Restate exactly the lines below, from the one containing "Click the lightbulb tips icon" through the final line, and leave out the pictures.
################
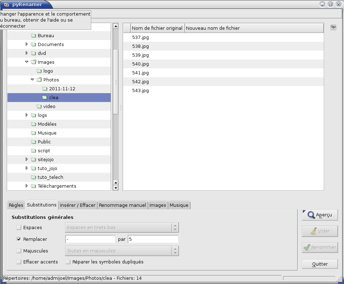
Task: Click the pyRenamer title bar app icon
Action: point(6,5)
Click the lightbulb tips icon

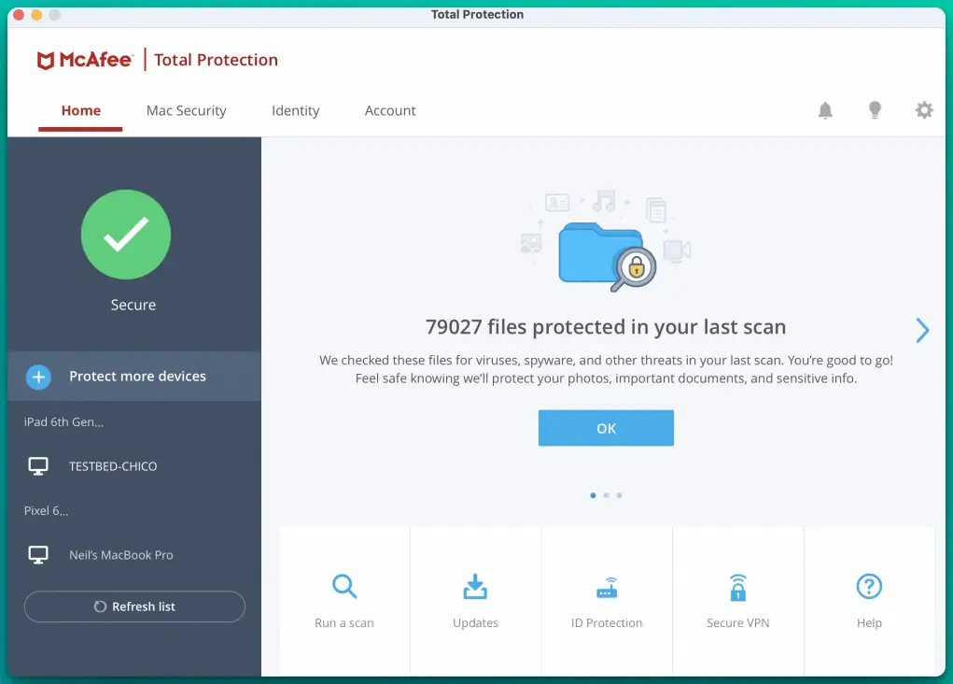pos(875,110)
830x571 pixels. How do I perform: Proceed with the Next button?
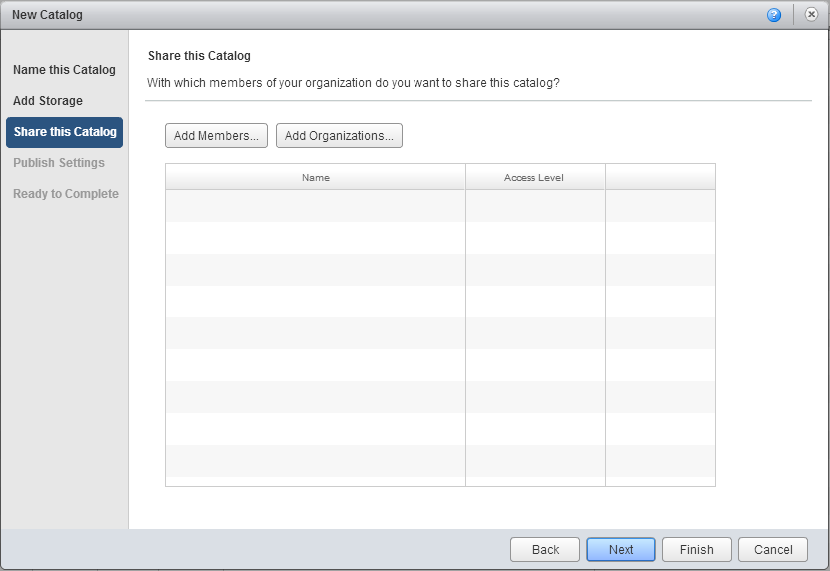click(621, 549)
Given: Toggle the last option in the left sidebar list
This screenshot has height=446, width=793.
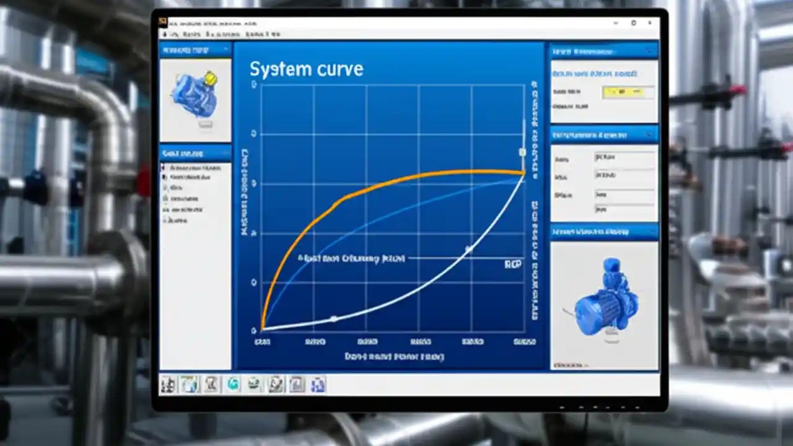Looking at the screenshot, I should click(186, 220).
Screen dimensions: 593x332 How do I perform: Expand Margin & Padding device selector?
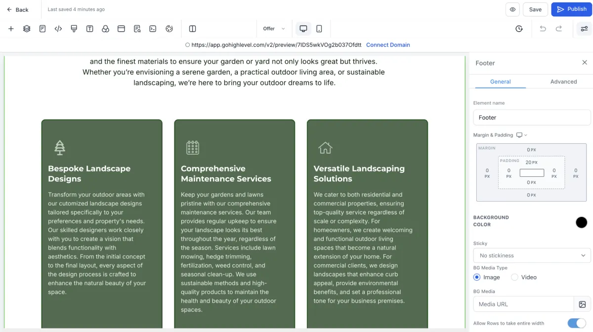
################
■ ANSWER TO THE PROBLEM:
Click the lightbulb tips icon

pos(875,110)
830x571 pixels. How do I perform: Proceed with the Next button?
click(621, 549)
Given: Toggle the last option in the left sidebar list
This screenshot has height=446, width=793.
Looking at the screenshot, I should click(186, 220).
Screen dimensions: 593x332 How do I perform: Expand Margin & Padding device selector?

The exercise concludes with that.